Day 5 @EDE class: A Real Conflict, Launch My Website

Cheer up first

At the beginning of each class, Kosha always led us do a small exercise to boost energy, sing a simple song, play a simple fun game, etc. It seems that she has an endless collection of such exercises. The past few days have been emotionally and mentally intense. Some student shared a beautiful and meaningful painting drawn by his friend. With the approval of the painter, I post it here. It’s fitting to the EDE class.

Root deeply, grow slowly. (drawn by YU Guobiao)


A real conflict in the class

This is how it happened. We were asked to share thoughts on yesterday’s conference in Chengdu. Student A was talking. Before he finished, student B chimed in to express a different view, a little passionately. Before B finished, student C suggested A and C take the topic privately. The teacher was about to move on, then B asked for approval to make one more comment. Then she expressed with frustration that she felt judged by C. The rest of the class was shocked.

Just on Day #3, we studied conflict handling and non-violent communication. Now we got to see a classic example first hand how our teacher deals with a real conflict in this community.

Kosha suggested student B (the “felt judged” one) breath deeply to reconnect with herself, then try to describe her feeling.

What counts feeling?

Feeling “being judged”, or “being shamed” are not feelings, but irritated, sad, angry, fear, etc are feelings. Though in many languages it’s common to say that someone “made me feel …” Looking at the physiological and mental effect of feeling, nobody can actually generate your feeling but you. And there is a difference between saying:

  • I am sorry that I made you feel shamed
  • I am sorry that you felt shamed by what I said

I thought it may be of cultural reason that this comes as a new concept to many in the class.
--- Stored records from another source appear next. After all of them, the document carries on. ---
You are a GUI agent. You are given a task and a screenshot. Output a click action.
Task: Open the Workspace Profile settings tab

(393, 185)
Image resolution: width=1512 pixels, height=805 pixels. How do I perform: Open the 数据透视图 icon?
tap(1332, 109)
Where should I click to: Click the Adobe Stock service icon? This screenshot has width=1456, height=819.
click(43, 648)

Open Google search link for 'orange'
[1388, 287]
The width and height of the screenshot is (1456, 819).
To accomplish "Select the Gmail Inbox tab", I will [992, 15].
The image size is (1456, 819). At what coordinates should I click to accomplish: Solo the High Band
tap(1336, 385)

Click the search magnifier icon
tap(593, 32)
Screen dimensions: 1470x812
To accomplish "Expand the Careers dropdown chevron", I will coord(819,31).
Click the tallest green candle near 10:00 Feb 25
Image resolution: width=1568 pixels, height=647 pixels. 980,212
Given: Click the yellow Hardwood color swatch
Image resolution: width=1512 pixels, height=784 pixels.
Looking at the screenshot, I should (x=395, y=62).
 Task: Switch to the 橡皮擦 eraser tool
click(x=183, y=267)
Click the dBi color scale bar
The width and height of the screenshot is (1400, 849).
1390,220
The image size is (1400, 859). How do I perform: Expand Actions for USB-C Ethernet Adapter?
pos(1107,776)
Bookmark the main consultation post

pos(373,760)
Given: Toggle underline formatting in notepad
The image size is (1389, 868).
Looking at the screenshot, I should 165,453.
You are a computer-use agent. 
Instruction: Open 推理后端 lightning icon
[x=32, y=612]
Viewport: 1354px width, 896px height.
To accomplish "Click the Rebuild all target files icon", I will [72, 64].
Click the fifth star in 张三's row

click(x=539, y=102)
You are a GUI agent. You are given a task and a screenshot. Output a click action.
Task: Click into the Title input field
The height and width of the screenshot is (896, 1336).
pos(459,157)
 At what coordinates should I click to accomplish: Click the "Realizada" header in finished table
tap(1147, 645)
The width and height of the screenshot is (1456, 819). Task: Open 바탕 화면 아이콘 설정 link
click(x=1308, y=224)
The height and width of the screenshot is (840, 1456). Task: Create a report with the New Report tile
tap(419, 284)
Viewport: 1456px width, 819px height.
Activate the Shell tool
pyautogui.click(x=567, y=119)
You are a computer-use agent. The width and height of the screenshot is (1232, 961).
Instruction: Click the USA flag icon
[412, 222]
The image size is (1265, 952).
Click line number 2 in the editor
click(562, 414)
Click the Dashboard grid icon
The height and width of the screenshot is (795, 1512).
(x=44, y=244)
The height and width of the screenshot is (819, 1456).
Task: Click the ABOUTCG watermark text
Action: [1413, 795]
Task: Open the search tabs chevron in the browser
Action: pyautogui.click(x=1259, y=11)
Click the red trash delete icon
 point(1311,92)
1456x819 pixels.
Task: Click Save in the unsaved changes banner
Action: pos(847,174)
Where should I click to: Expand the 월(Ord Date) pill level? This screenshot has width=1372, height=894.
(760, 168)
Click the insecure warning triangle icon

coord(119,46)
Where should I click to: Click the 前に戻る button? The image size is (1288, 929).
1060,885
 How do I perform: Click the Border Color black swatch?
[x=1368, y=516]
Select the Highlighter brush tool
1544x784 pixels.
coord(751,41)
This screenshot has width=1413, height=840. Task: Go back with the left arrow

Student B insisted that “feeling being judged” IS a feeling.

Categories of feelings when needs are not met (screenshot from a GEN handout)

With student C, similarly, Kosha guided her to observe her own feeling, identify the needs behind feeling, then think about student B’s feeling and needs. Then see if she can  propose a request to student B. I sensed it was very painful for C to open up in front of 30 people, showing your vulnerability. However, she did it bravely.

No need to go on here. I am thankful that both students were courageous to expose their vulnerability and allow us to practice conflict handling together with them. As it becomes more involving, it becomes the class’ conflict. I wondered if allowing other class members to comment publicly would take away the pressure from the two individuals, by abstracting the conflict and removing center figures. But we didn’t get a chance to do so. Perhaps it’s wise like What Kosha suggested: give it a bit more time. After all, if we were really developing an ecovillage, the challenges will be are way more difficult .

Launch my website

In the session about leadership presence and power of story, we learned the skills of presentations. I like that the techniques emphasize connecting with inner self, such as breathing and grounding yourself.

I grasped the opportunity to be one of the three storytellers to talk about a work project related to sustainability. I designed a hook of my story that a hidden reporter sends secret messages to the outside world in the middle of night. But she uses only clear code! So you can find them at this address: So launched my website! I can tell almost everyone in the class was logging to the website from their phone at that moment 🙂

Storytelling exercise. The “secret reporter” is coming out (photo by ZHU Yu)


GEN presentation

Kosha gave a presentation on Global Ecovillage Network and did Q&A with us. We learned some great insider info 🙂

Cool data of ecovillage (Photo by the author)

Life here

Rules in the kitchen.

The sink is for washing vegetables only, not your mouth! (photo by the author)
Principles of making dishes: 1) Use minimal seasoning; 2) No spices for breakfast, at the most 1 spicy dish for lunch and dinner; 3) Focus, cook with loving care. (Photo by Shewen)


We are divided into 5 home groups to help with cleaning and maintenance work of the facility here.